Oil & Natural Gas Corporation Limited (NSE:ONGC)’s strategy is to increase its domestic and international reserves and output. For this reason, it has increased its capital expenditure budget by 18.8% from last year’s $5.2 billion to the current $6.2 billion. The company also has a very ambitious target to spend $195 billion by 2030 on building reserves and increasing production. From this perspective, the drop in profits will put pressure on its cash reserves.

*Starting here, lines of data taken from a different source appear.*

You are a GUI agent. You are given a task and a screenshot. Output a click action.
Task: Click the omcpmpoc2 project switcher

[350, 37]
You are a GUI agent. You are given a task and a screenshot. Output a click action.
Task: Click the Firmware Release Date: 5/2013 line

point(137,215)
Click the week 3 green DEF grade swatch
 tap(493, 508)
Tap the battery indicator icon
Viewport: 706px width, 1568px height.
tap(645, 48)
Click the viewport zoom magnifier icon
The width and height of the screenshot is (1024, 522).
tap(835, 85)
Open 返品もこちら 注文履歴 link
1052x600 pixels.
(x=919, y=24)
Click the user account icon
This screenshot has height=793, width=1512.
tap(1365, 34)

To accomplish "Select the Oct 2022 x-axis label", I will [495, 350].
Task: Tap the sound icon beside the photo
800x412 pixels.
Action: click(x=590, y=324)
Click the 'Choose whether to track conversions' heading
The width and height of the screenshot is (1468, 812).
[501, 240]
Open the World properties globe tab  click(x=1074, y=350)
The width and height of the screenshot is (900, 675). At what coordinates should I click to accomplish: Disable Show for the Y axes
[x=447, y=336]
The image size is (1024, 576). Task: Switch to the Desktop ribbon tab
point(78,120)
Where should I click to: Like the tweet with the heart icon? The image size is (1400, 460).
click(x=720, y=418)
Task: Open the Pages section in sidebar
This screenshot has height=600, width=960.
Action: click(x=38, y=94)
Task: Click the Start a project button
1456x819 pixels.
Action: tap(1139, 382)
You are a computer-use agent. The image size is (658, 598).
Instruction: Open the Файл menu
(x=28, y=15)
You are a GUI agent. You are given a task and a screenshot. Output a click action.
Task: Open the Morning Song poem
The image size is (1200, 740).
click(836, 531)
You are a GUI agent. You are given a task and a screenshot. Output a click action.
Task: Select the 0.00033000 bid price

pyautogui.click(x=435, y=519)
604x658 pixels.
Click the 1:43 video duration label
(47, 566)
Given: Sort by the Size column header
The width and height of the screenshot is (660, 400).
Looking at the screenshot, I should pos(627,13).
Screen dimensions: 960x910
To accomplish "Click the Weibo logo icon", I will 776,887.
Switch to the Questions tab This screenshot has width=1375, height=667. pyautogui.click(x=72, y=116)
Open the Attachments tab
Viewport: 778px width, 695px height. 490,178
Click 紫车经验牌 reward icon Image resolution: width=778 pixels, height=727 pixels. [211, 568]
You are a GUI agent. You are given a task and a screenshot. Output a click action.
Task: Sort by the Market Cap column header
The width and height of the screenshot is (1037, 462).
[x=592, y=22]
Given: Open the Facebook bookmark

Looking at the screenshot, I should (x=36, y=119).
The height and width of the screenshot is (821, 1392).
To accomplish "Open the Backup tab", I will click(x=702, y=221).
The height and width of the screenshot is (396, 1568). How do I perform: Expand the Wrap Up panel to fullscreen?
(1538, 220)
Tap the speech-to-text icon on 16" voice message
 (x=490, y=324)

In the last fiscal year, ONGC’s total output was approximately 51.4 million tons of oil equivalents, which it expects to increase by 1.9% to 52.5 million tons. I believe that the target is modest but it is realistic. ONGC has recently announced two new discoveries of which the KG basin field will start production within three years.
India’s oil and gas sector has witnessed government reforms that have largely been received well. India, much like China, was keeping a lid on oil prices to tackle the rising inflation and as a result, Oil & Natural Gas Corporation Limited (NSE:ONGC) was forced to sell crude at steep discounts to refiners.
However, the government has increased diesel prices while refiners are given more freedom to set their own price. I believe that this will reflect positively in the coming quarters as the current levels of subsidy that ONGC gives to refiners, which was approximately $2.2 billion in the previous quarters, will fall.